Abstract: Automated speech recognition (ASR) systems are used in a variety of applications to convert spoken language to text -- from scribing patient notes, to conducting hiring interviews, to writing police narrative reports. The risks of ASR underperformance are real, and disproportionately placed on certain demographics of speakers – often those who are marginalized in the contexts in which ASR is being used. We argue for more principled audits to be conducted on ASR systems, analogous to post-marketing surveillance for medical devices. Our framework for doing so involves: (1) collecting diverse, domain-specific speech datasets representative of real patient and provider populations, (2) developing metric suites that go beyond the singular gold standard of Word Error Rates, and (3) conducting human-centered design research to align functionality with user needs. We conclude by discussing possibilities for the “who, what, when, and how” of functionally conducting such audits.
Éva Székely is an Assistant Professor in Speech Technology at KTH Royal Institute of Technology in Stockholm. She works at the intersection of speech technology and speech science, with a focus on developing conversational text-to-speech and studying the perception of synthetic voices. She leads several nationally and foundation-funded research projects on spontaneous and conversational speech modelling, and also pursues work on inclusive speech technologies, including gender-diverse voice design, synthetic voices for assistive communication, and methods for detecting and mitigating bias in speech foundation models. She has published extensively in leading speech technology venues, and her work includes open-sourced methods for prosody evaluation and bias detection. She holds an MSc from Utrecht University in Speech and Language Technology and a PhD from University College Dublin. In 2025 she was named among Hungary’s Top 15 Women in Artificial Intelligence.
Title: Do we measure what we value or value what we measure? What an edge-first approach reveals about progress in speech AI
Abstract: The commonly held view in speech AI is that listening tests capture the subjective aspects of system performance, while automated metrics are seen as objective. This combination is generally treated as providing reasonable, if imperfect coverage.
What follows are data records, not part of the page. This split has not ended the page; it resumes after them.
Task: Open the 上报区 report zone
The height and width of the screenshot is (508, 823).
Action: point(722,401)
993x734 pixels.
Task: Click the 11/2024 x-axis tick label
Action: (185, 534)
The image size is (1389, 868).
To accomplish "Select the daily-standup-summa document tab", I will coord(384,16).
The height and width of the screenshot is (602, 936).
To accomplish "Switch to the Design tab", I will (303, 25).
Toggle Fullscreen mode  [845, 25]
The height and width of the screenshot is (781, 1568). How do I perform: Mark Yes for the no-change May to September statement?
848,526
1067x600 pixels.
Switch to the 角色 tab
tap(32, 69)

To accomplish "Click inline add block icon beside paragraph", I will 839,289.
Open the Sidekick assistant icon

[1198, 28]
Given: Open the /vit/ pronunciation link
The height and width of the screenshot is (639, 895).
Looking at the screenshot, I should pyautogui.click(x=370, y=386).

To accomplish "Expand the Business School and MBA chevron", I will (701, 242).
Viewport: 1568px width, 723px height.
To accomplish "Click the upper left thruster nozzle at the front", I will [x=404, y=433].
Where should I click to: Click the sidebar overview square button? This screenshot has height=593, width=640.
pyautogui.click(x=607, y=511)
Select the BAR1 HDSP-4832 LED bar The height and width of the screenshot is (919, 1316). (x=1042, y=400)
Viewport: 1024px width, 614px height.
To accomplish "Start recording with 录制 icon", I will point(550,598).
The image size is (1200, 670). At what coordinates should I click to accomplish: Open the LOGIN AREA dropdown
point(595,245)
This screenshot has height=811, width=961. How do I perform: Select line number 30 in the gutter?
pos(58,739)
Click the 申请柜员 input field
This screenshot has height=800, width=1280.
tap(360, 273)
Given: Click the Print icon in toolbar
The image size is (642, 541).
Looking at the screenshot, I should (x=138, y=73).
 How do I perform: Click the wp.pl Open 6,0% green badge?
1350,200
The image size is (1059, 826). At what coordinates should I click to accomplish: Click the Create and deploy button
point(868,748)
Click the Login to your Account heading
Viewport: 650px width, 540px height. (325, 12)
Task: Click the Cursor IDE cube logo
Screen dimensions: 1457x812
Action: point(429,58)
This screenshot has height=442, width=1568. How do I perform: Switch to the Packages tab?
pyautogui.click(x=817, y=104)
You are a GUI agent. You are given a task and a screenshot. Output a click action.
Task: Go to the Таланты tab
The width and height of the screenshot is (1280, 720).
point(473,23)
On this basis, we rank models, select winners, and demonstrate progress. As speech technology becomes increasingly benchmark-driven, however, these comparisons prove more complex in practice. In this talk, I share stories and insights from four projects developed in close collaboration with individuals with highly specific communication needs: voice reconstruction following sudden-onset speech loss, speech recognition for highly atypical speech, speaker trait recognition training for cochlear implant users, and voice design for nonbinary users of speech-generating devices. Beginning with individual cases at the edges where systems break, reveals gaps that both perceptual and automated scores can overlook. My hope is to open a conversation about how we can navigate this tension, meeting the comparative expectations of our venues while moving closer to measuring what we actually care about.